Teen suicide has received a lot of attention and discussion at the national and state level recently, and talking about suicide is good, according to DeBois.

“Some people don’t like talking about suicide,” she said. “But talking about it is the only way we can stop it.”

The SHARP survey results caught the attention of Tooele County’s team of interagency prevention specialists.

“When we saw the results of the SHARP survey, we noted the increase in the students that said they had considered suicide,” said Julie Spindler, prevention specialist for Valley Behavioral Health. “This is concerning. It is something we need to talk more about.”

She added, “Suicide has become such an important issue that both the State Office of Education and Human Services now have suicide prevention coordinators.”

A complex issue, DeBois is uncertain what has caused the rise in the SHARP survey statistic about suicide.

“Perhaps it is related to the recession,” she said. “Young people are having trouble finding jobs, as well as they are impacted by financial stresses on their family.”

Moments of depression are not unusual for teenagers and even longer battles with depression are not uncommon. Statistically, around 10 to 15 percent of teenagers have trouble with depression, according to DeBois.

Parents and people working with teens can look for signs of depression and potential suicide.

“When I talk to parents about suicide, I tell them to watch for extremes in behavior, such as too little to eat or too much to eat, or very little sleep or a lot of sleep,” said DeBois. “Their grades may drop or they worry excessively about grades and they are generally irritable.”

These signs are not exclusive to suicide, but are indicators that mental health help may be needed, she said.

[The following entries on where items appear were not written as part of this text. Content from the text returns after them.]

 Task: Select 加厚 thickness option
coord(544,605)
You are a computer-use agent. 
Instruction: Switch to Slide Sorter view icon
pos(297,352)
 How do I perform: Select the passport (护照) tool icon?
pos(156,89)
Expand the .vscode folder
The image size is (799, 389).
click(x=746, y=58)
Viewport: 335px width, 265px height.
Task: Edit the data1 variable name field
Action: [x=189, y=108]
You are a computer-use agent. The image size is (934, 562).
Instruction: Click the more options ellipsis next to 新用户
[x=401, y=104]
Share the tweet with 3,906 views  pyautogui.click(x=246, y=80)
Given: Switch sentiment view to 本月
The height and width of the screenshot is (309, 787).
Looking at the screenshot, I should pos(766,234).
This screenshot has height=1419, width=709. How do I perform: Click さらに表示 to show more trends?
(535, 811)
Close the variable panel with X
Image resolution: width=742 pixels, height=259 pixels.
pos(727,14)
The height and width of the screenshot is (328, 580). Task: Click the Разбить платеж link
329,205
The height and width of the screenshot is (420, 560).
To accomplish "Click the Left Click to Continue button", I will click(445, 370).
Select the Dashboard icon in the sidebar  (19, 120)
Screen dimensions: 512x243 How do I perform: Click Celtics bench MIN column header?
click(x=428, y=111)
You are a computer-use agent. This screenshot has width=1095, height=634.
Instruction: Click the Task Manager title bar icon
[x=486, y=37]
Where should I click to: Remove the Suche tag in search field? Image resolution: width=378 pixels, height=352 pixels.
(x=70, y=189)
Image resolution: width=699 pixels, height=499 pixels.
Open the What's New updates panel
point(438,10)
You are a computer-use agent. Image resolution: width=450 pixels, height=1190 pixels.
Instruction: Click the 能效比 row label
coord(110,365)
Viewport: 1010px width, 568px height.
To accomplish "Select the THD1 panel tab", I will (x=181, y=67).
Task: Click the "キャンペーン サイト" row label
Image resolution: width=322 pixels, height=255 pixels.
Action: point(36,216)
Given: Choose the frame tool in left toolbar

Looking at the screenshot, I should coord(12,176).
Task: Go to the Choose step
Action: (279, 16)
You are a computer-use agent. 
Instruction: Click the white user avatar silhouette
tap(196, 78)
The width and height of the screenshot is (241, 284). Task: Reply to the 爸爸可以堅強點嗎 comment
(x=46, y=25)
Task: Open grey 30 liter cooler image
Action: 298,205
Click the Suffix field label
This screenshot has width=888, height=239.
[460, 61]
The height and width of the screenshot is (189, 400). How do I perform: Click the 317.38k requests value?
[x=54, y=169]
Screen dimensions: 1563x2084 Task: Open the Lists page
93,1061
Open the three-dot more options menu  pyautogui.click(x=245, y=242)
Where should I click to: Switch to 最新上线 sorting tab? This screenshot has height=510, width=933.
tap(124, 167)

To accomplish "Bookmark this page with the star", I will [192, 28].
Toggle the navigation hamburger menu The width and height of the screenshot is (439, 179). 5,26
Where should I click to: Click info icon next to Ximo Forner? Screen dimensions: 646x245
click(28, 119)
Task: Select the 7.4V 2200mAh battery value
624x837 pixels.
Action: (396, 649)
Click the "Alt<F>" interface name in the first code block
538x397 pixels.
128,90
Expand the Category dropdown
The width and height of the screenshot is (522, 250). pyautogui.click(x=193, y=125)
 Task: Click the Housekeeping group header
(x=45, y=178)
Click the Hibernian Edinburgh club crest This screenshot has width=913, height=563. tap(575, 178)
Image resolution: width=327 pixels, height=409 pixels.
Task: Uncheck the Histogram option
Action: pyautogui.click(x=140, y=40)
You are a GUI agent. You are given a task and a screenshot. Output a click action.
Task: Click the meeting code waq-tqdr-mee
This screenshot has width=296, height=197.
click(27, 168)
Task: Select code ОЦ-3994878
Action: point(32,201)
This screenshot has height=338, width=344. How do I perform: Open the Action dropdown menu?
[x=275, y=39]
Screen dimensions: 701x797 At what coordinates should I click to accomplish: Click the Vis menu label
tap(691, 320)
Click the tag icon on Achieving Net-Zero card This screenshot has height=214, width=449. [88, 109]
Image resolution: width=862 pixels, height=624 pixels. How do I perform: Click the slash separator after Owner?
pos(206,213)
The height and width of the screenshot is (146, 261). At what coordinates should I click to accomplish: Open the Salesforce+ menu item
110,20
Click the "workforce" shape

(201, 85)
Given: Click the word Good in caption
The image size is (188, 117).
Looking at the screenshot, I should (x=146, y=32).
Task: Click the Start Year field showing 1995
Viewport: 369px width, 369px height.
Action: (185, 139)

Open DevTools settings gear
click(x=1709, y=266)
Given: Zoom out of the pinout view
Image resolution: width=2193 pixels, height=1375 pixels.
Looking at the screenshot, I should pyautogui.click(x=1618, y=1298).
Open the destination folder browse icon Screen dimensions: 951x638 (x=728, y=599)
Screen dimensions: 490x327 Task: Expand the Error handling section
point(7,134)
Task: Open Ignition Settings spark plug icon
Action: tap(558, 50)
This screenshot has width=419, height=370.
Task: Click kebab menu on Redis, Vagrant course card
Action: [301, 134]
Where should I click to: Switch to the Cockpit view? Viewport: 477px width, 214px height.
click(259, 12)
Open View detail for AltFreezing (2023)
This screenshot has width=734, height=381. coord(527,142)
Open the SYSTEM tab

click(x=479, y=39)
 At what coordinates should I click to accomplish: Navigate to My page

Asking teens about suicide does not increase chances that they will try to commit suicide.

“Asking them directly sometimes is the only way you will get an answer,” said DeBois. “I usually phrase my question as, ‘Have you ever thought about hurting yourself?’”

DeBois has also noticed a connection between self-harm tendencies and school related problems.

“About 85 to 95 percent of the youth I see also have struggles at school,” she said. “It is great to see our new superintendent is willing to look into things like suicide, bullying, and harassment at school.”

The only way to prevent suicide is to get treatment and professional help, according to DeBois.

Parents that want to consult with a youth behavioral specialist may call the child behavior unit at Valley Behavioral Health in Tooele during the day at 801-566-5972. After hours a mental health crisis worker is available by calling dispatch at 435-882-5600.

Valley Behavioral Health also operates a youth services center, which is a drop-in center for teens and families in crisis.

The Tooele Youth Services Center is located at 27 S. Main Street in Tooele. The center is open Monday through Friday from 8 a.m. to 5 p.m.

Teenagers sometimes need to understand that there is hope, that feelings of depression and mental pain do go away, according to Doug Thomas, associate director of Mental Health Services with Utah State Division of Substance Abuse and Mental Health. With proper treatment and therapy, depression and suicide are survivable illnesses—and they are illnesses, not weaknesses, he added.

“There is a stigma attached to suicide and mental health,” said Thomas. “Sometimes people think it is a sign of weakness to ask for help, but we all need help at times. We don’t get through life alone.”